▶ _Activity_
When the line with "Viewport: 500px width, 390px" appears below, start repeating lines exactly, and keep going through the line with "Task: Click the Strikethrough icon"; add nothing outside that span.

▶ _Provided entries_
»»

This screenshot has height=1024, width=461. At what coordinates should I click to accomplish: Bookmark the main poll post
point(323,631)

««
»»

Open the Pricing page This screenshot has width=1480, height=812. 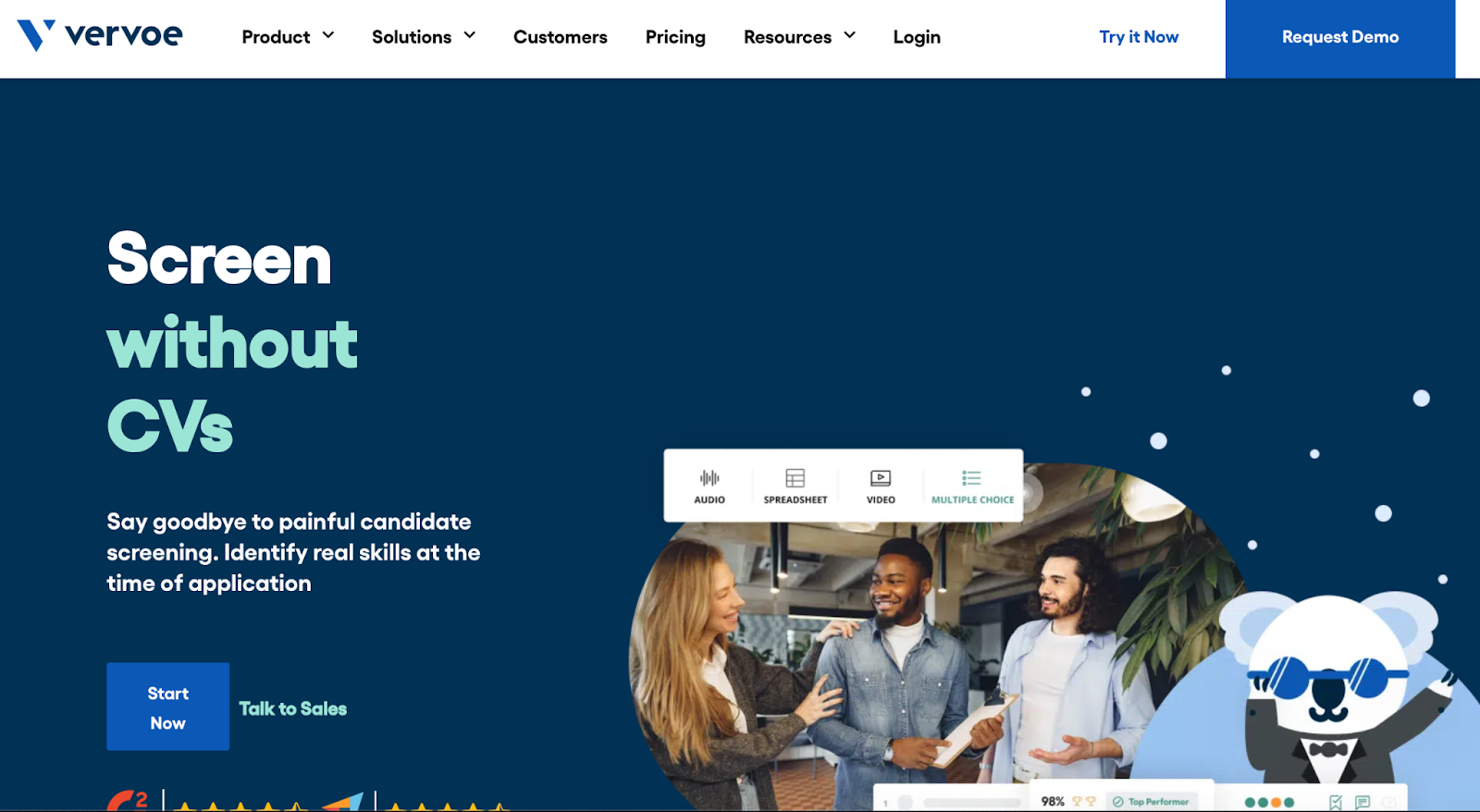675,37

««
»»

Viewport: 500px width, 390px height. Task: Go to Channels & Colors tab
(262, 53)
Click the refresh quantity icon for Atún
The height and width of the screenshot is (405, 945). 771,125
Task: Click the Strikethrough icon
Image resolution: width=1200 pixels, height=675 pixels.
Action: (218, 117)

««

▶ _Solution below_
Viewport: 500px width, 390px height. Task: Go to Channels & Colors tab
(262, 53)
Click the refresh quantity icon for Atún
The height and width of the screenshot is (405, 945). 771,125
Task: Click the Strikethrough icon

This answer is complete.